[START OF Supplied text]

⛔ [DEPRECATED] Active at https://github.com/UTMediaCAT/mediacat-domain-crawler

MediaCAT is open-source web-based application, with a curated search engine. It crawls designated news websites and twitter accounts for citations of or hyperlinks to a list of source sites. MediaCAT then archives all referring stories and source stories, in preparation for an advanced analysis of the relations across the digital news-scape.

Home page

Voyage currently has 2 components:

Web Server is capable of editing and displaying all the stored data as well as scopes you will provide to Explorer, through your favorite browser.
Explorer searches the web using scopes given through to the Web Server and goes for exploring for you. It will automatically store all relevant informations found on the way, so that you can show all the loot through Web Server.

Requirements

Before installation, verify you meet the following requirements

Python 2.7.9+

The required version should be installed on Debian Jessie (and up), as well as Ubuntu 14.04 LTS (and up). You can check your current version by python --version

Note: The project as of right now is supported up to Python 3.5.2. on Ubuntu 16.0.4. It is currently in the works to make the project compatible with Python 3.6.9. on Ubuntu 18.0.4.

[END OF Supplied text]

**Tasks and exercises**
1. Answer from the MediaCAT text:
(a) What two kinds of sources does MediaCAT crawl?
(b) What are the names of the components Voyage currently has?
(c) What minimum Python version is listed as a requirement?
2. Pick up the MediaCAT text after its last sentence and keep writing it.
The material placed after this comes from a different source than the MediaCAT text.

[START OF Data]

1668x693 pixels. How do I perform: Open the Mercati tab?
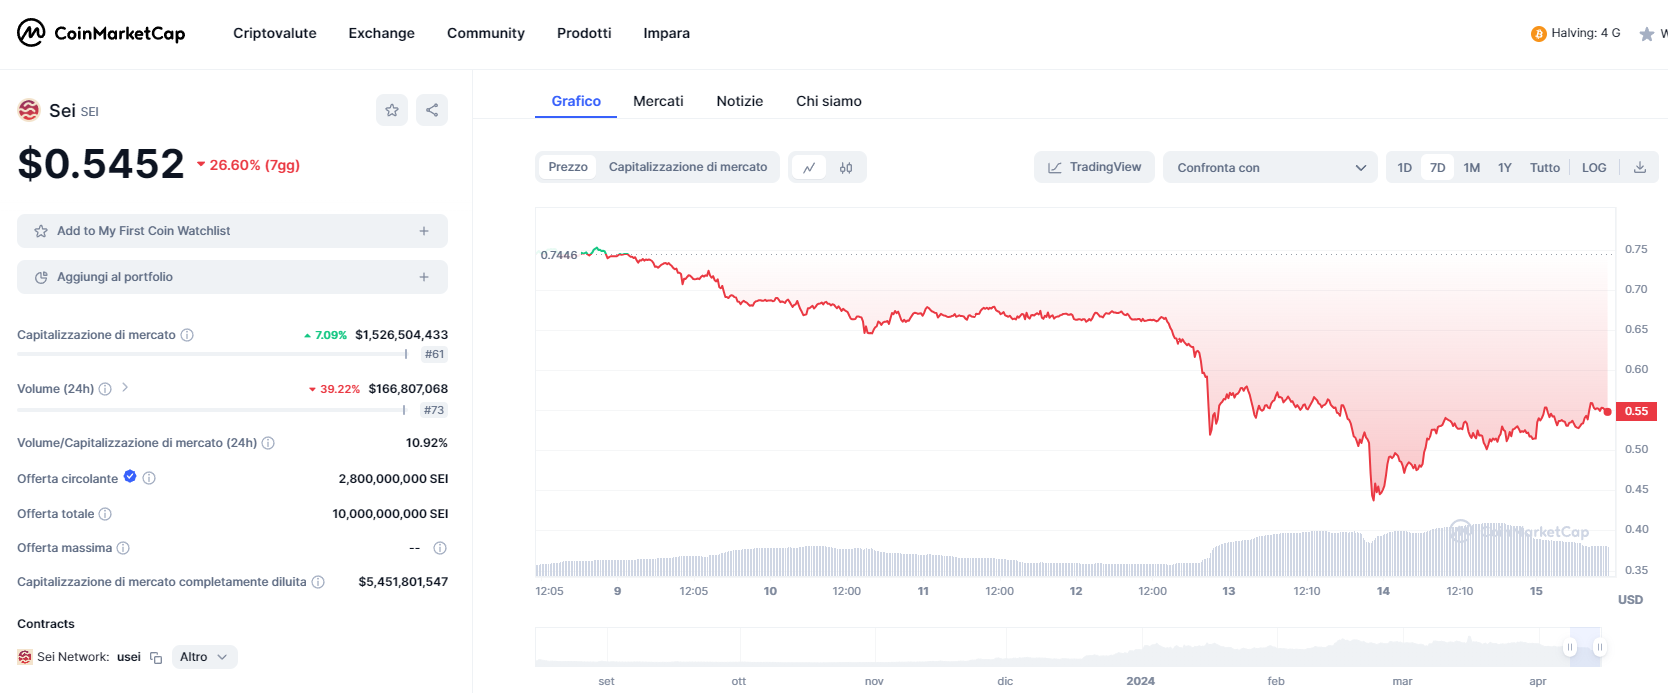click(658, 101)
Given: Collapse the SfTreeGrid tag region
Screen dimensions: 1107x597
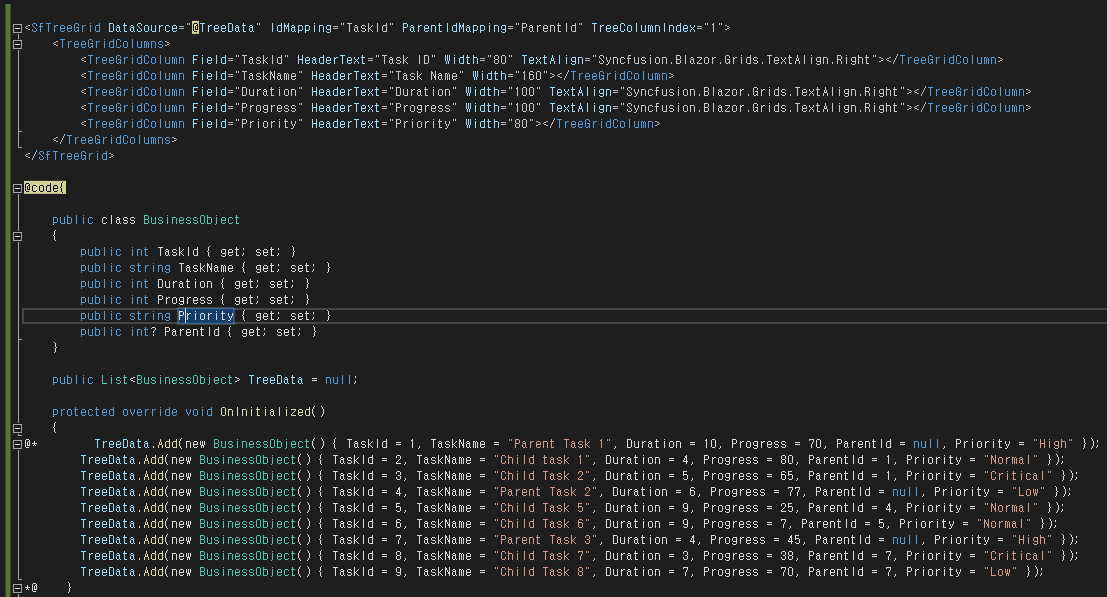Looking at the screenshot, I should pos(17,28).
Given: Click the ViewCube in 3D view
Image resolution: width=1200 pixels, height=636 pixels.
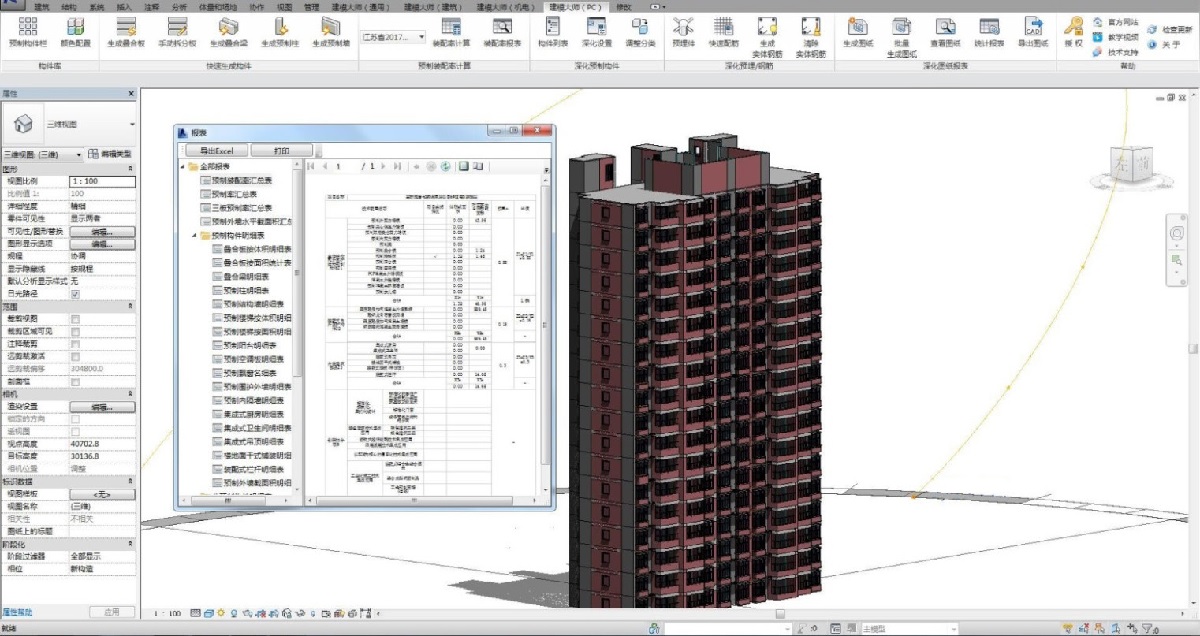Looking at the screenshot, I should [1130, 167].
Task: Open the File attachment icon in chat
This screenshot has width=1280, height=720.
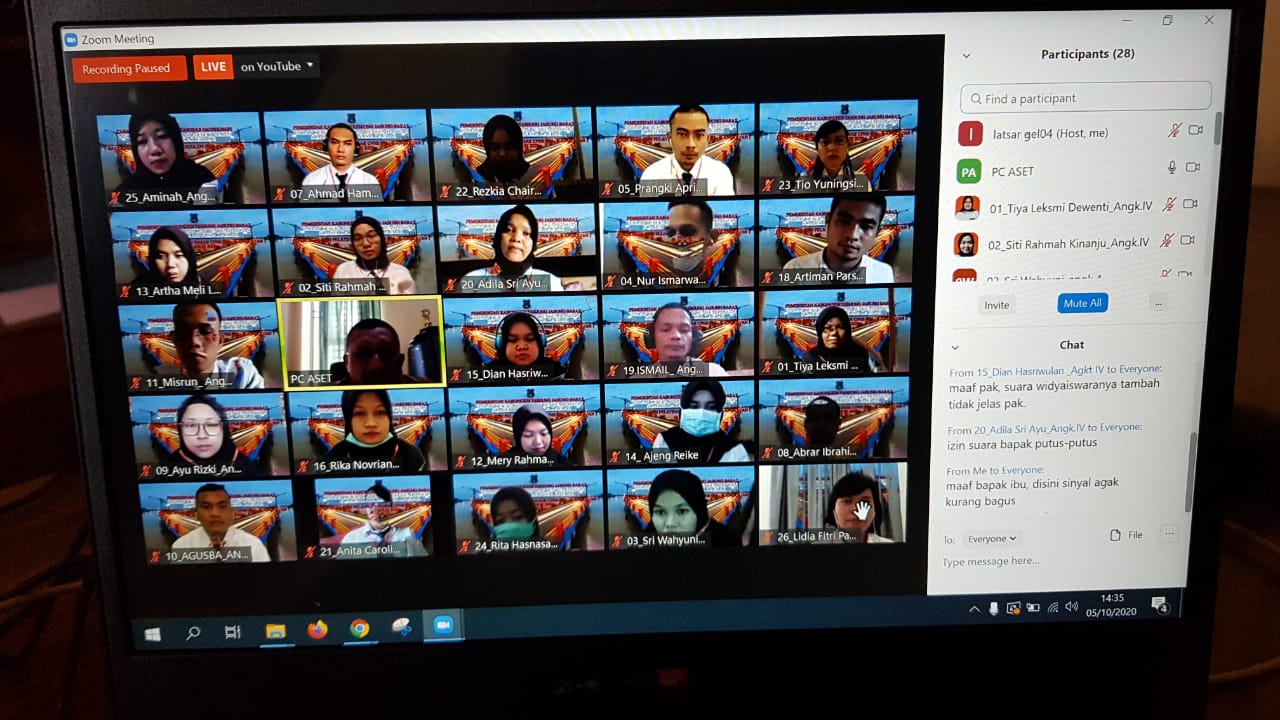Action: (x=1125, y=535)
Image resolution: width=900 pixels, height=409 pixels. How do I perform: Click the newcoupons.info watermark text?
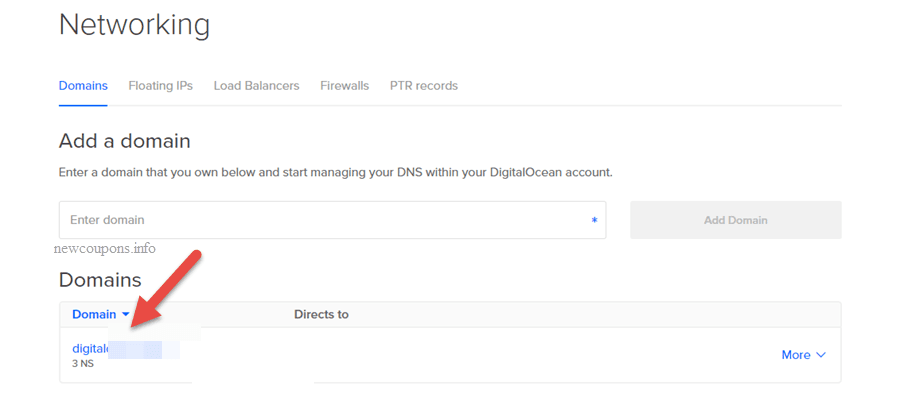(x=108, y=248)
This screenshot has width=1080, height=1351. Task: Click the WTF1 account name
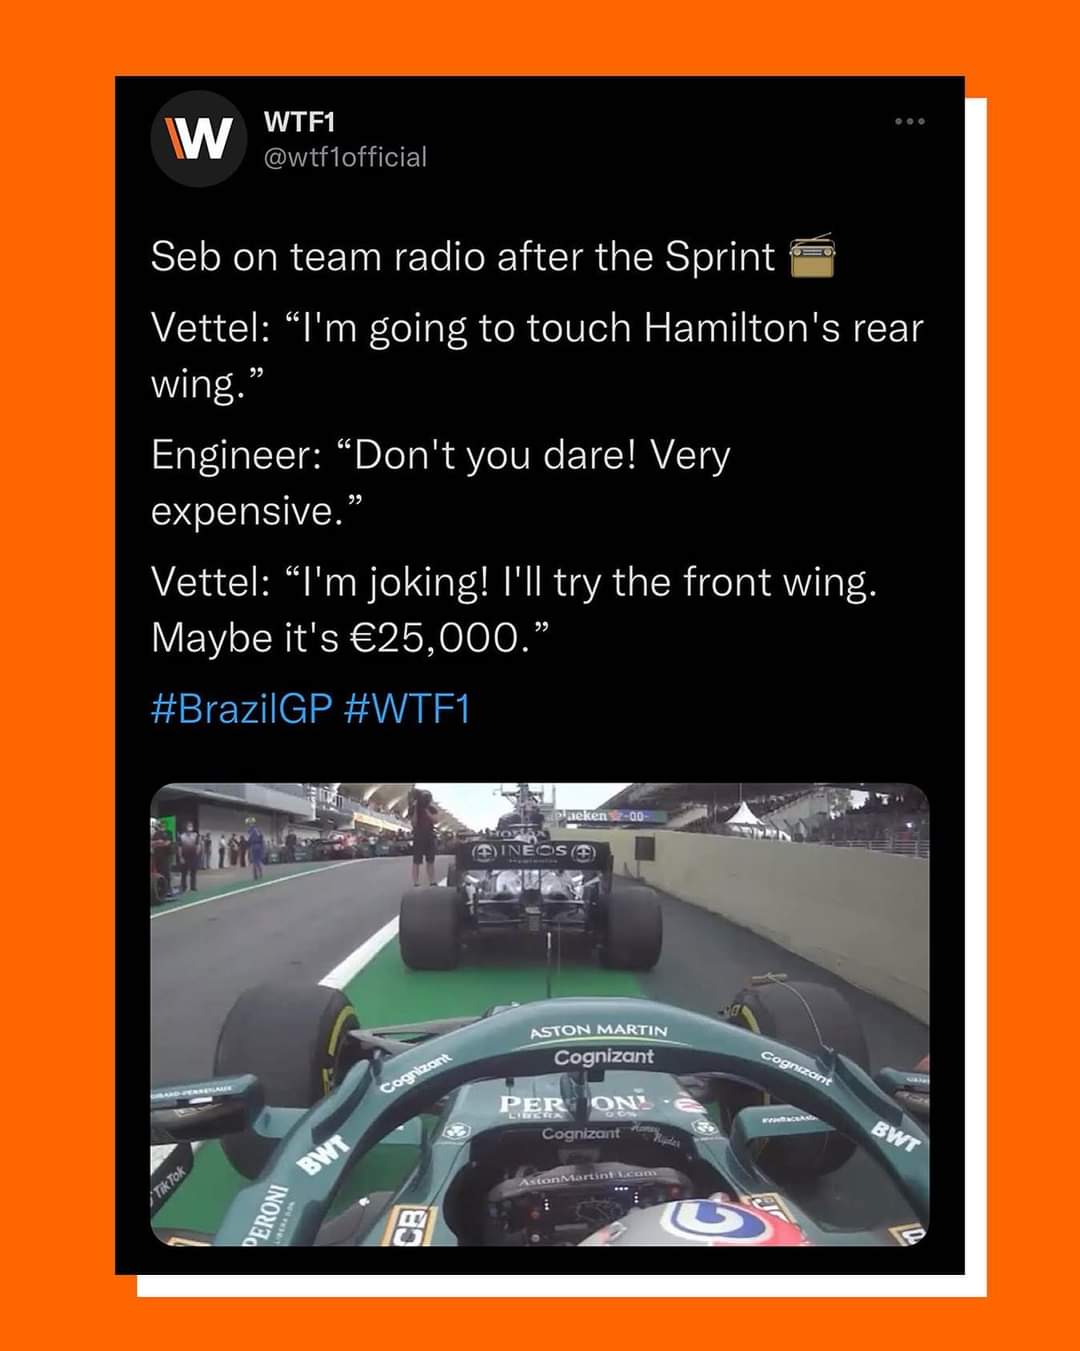299,122

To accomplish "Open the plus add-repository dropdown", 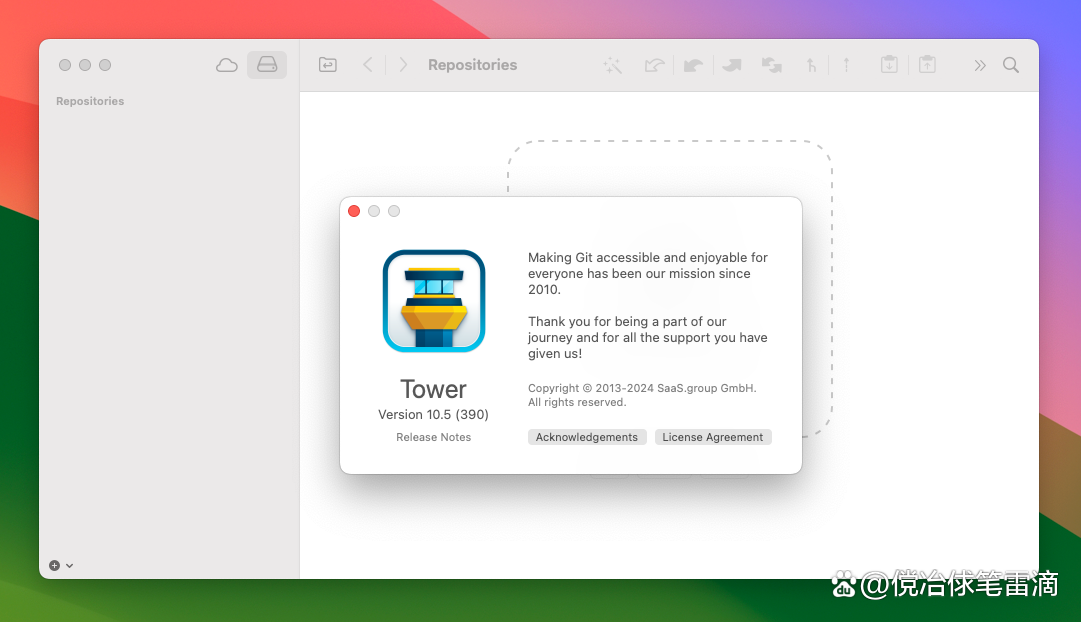I will [61, 565].
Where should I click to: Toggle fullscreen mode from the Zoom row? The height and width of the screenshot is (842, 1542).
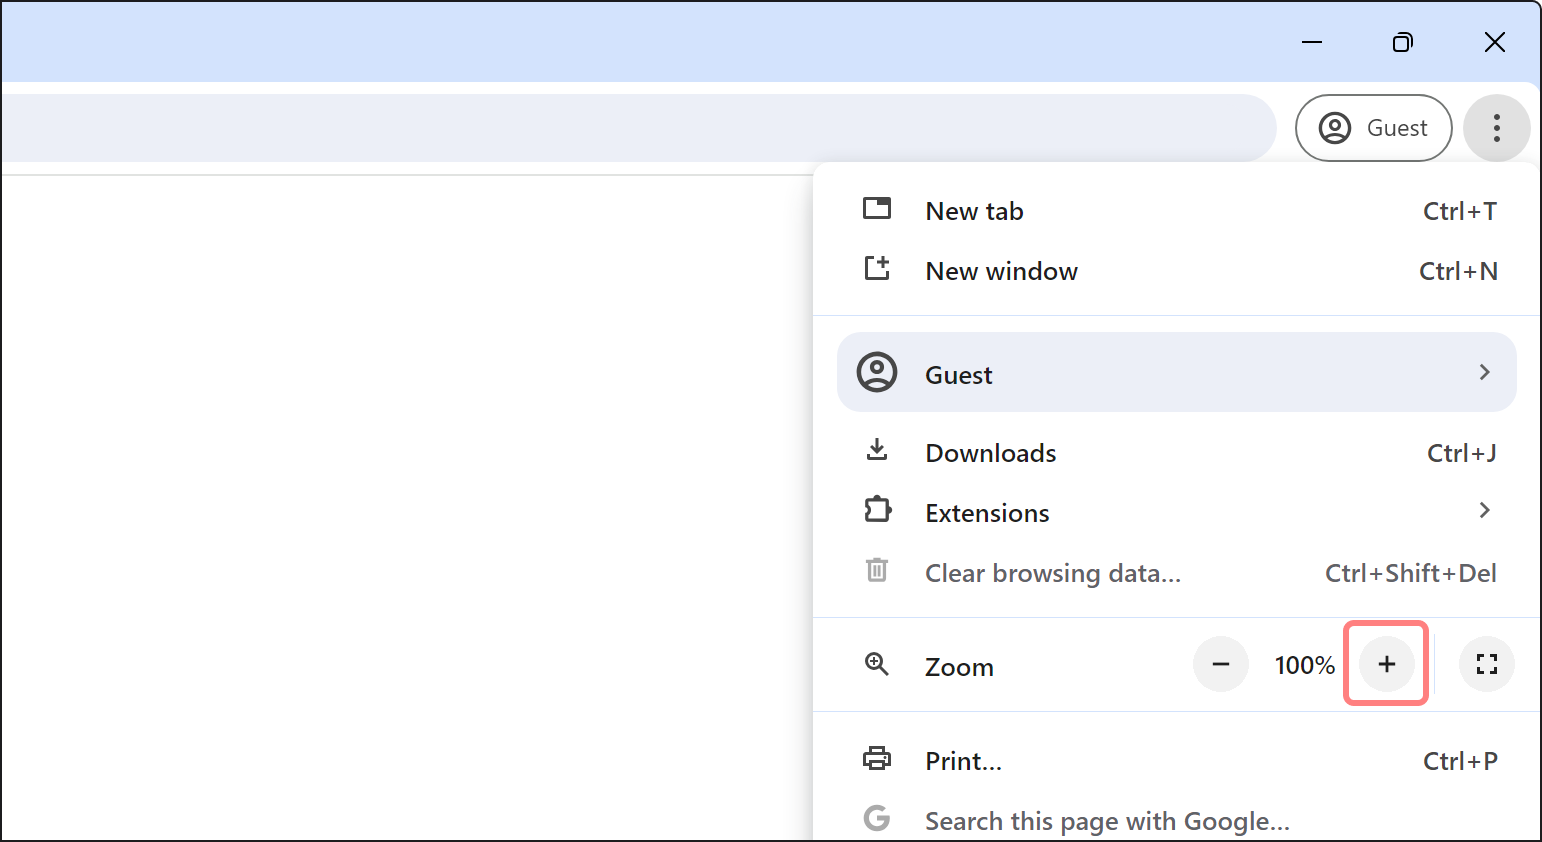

[END OF Data]

**Responses to the exercise**
1.
(a) Designated news websites and twitter accounts.
(b) Web Server and Explorer.
(c) Python 2.7.9+.

2.
If your Python version differs from Python 3.5, we highly recommend using virtual environment tools (such as pyenv) to help manage multiple Python versions.

Typically, to use Python 2 use python. To use Python 3 use python3. To use whatever python version is set in your python virtual environment, use python.

Wget 1.14+

You can check your current version by wget --version

Installation

Clone the repo
Go to the main folder
Run the install script:

sudo -i
sudo ./InstallScript.sh

Set Up Database

Log into admin account

In order to use Postgres, we'll need to log into that account. You can do that by typing:

sudo -i -u postgres

You will be asked for your normal user password and then will be given a shell prompt for the postgres user.

Get a Postgres Prompt

You can get a Postgres prompt immediately by typing:

psql

Add a password for the user:

By default, when you create a PostgreSQL cluster, password authentication for the database superuser (“postgres”) is disabled. In order to make Django have access to this user, you will need to add password savely for this user.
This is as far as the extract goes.